Stored items =
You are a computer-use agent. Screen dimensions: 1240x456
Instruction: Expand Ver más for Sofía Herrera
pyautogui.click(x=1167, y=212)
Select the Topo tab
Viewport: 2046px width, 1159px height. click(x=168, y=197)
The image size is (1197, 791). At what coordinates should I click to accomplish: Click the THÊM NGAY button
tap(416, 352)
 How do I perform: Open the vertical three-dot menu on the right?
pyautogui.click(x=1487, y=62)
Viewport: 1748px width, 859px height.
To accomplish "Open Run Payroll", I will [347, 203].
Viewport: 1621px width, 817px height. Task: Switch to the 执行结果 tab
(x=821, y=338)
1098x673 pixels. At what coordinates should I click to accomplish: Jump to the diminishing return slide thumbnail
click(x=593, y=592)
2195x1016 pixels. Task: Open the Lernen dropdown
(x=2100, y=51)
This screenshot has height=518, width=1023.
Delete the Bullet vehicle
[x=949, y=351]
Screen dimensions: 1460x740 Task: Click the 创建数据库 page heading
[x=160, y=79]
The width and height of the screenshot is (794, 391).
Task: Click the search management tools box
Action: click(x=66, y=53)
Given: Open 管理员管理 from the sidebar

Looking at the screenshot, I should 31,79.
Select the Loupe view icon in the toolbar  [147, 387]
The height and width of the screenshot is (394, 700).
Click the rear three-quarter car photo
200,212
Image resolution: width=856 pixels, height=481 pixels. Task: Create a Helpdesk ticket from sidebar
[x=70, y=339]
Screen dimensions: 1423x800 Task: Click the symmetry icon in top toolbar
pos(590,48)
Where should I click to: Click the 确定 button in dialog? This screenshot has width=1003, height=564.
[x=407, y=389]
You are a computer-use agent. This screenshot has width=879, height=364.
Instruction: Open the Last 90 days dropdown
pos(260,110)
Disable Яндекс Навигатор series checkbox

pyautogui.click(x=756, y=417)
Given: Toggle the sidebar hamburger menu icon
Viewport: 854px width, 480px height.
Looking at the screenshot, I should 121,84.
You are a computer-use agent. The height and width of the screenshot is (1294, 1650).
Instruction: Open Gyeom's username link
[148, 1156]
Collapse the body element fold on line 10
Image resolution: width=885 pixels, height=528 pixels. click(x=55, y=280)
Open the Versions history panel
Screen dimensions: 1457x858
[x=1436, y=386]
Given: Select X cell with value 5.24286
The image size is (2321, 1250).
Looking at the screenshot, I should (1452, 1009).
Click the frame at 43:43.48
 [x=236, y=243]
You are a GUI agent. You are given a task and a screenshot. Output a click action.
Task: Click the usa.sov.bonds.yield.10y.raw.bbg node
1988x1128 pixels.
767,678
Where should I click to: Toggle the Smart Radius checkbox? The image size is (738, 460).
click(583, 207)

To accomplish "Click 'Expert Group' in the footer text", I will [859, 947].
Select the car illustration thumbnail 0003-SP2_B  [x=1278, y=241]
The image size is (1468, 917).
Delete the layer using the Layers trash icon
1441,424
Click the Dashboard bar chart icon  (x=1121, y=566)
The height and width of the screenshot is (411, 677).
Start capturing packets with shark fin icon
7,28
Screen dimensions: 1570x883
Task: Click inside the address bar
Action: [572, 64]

WORK ORDER = Respond with the number of lines in the entries that include the string "will", and nothing besides.

ANSWER BOX = 2